## INSTRUCTIONS FOR THE TASK:
Exact repetition is the task: copy every entry below.

## GIVEN DATA:
^^^^^^^^
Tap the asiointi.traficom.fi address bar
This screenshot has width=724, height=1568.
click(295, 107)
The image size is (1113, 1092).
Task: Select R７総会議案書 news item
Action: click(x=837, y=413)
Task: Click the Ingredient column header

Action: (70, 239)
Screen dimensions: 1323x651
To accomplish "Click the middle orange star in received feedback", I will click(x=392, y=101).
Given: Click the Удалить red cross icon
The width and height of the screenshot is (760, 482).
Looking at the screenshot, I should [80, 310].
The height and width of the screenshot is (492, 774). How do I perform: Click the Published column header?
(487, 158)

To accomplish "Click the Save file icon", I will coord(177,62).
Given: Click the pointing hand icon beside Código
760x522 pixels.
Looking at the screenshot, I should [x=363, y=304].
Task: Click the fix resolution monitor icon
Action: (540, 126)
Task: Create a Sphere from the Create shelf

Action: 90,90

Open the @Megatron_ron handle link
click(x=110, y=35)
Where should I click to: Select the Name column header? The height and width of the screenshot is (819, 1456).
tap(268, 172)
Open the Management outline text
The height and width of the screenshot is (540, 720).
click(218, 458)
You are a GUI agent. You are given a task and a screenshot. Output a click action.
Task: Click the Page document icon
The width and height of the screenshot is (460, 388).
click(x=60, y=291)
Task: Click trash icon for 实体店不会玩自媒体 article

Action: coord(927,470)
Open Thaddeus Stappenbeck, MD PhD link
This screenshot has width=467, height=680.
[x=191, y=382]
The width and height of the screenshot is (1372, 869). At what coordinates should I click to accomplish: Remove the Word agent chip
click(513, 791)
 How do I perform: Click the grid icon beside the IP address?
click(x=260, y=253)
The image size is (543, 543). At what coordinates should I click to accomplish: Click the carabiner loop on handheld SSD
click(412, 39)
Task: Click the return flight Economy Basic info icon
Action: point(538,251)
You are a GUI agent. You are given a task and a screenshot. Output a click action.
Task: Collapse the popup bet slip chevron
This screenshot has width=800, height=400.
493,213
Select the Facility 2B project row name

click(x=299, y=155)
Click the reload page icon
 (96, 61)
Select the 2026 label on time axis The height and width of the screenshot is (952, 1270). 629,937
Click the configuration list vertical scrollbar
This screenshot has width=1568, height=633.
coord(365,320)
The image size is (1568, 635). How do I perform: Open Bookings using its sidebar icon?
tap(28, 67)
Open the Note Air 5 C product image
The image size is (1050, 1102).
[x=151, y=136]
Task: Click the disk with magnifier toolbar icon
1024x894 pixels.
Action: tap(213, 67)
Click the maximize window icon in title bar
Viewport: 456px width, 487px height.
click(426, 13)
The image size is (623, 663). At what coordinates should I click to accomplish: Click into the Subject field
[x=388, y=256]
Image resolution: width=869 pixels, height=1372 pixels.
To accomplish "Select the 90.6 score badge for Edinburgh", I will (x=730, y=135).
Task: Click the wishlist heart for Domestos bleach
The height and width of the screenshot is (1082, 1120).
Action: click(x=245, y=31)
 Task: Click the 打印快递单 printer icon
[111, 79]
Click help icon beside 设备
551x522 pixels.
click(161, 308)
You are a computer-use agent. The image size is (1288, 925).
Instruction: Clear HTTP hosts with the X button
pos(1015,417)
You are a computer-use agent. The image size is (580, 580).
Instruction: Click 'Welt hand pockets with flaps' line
^^^^^^^^
## TASK RESPONSE:
Tap the asiointi.traficom.fi address bar
This screenshot has width=724, height=1568.
click(295, 107)
The image size is (1113, 1092).
Task: Select R７総会議案書 news item
Action: click(x=837, y=413)
Task: Click the Ingredient column header

Action: (70, 239)
Screen dimensions: 1323x651
To accomplish "Click the middle orange star in received feedback", I will click(x=392, y=101).
Given: Click the Удалить red cross icon
The width and height of the screenshot is (760, 482).
Looking at the screenshot, I should [80, 310].
The height and width of the screenshot is (492, 774). How do I perform: Click the Published column header?
(487, 158)

To accomplish "Click the Save file icon", I will coord(177,62).
Given: Click the pointing hand icon beside Código
760x522 pixels.
Looking at the screenshot, I should [x=363, y=304].
Task: Click the fix resolution monitor icon
Action: (540, 126)
Task: Create a Sphere from the Create shelf

Action: 90,90

Open the @Megatron_ron handle link
click(x=110, y=35)
Where should I click to: Select the Name column header? The height and width of the screenshot is (819, 1456).
tap(268, 172)
Open the Management outline text
The height and width of the screenshot is (540, 720).
click(218, 458)
You are a GUI agent. You are given a task and a screenshot. Output a click action.
Task: Click the Page document icon
The width and height of the screenshot is (460, 388).
click(x=60, y=291)
Task: Click trash icon for 实体店不会玩自媒体 article

Action: coord(927,470)
Open Thaddeus Stappenbeck, MD PhD link
This screenshot has width=467, height=680.
[x=191, y=382]
The width and height of the screenshot is (1372, 869). At what coordinates should I click to accomplish: Remove the Word agent chip
click(513, 791)
 How do I perform: Click the grid icon beside the IP address?
click(x=260, y=253)
The image size is (543, 543). At what coordinates should I click to accomplish: Click the carabiner loop on handheld SSD
click(412, 39)
Task: Click the return flight Economy Basic info icon
Action: point(538,251)
You are a GUI agent. You are given a task and a screenshot. Output a click action.
Task: Collapse the popup bet slip chevron
This screenshot has width=800, height=400.
493,213
Select the Facility 2B project row name

click(x=299, y=155)
Click the reload page icon
 (96, 61)
Select the 2026 label on time axis The height and width of the screenshot is (952, 1270). 629,937
Click the configuration list vertical scrollbar
This screenshot has width=1568, height=633.
coord(365,320)
The image size is (1568, 635). How do I perform: Open Bookings using its sidebar icon?
tap(28, 67)
Open the Note Air 5 C product image
The image size is (1050, 1102).
[x=151, y=136]
Task: Click the disk with magnifier toolbar icon
1024x894 pixels.
Action: tap(213, 67)
Click the maximize window icon in title bar
Viewport: 456px width, 487px height.
click(426, 13)
The image size is (623, 663). At what coordinates should I click to accomplish: Click into the Subject field
[x=388, y=256]
Image resolution: width=869 pixels, height=1372 pixels.
To accomplish "Select the 90.6 score badge for Edinburgh", I will (x=730, y=135).
Task: Click the wishlist heart for Domestos bleach
The height and width of the screenshot is (1082, 1120).
Action: click(x=245, y=31)
 Task: Click the 打印快递单 printer icon
[111, 79]
Click help icon beside 设备
551x522 pixels.
click(161, 308)
You are a computer-use agent. The image size is (1288, 925).
Instruction: Clear HTTP hosts with the X button
pos(1015,417)
You are a computer-use agent. The image size is (580, 580).
Instruction: Click 'Welt hand pockets with flaps' line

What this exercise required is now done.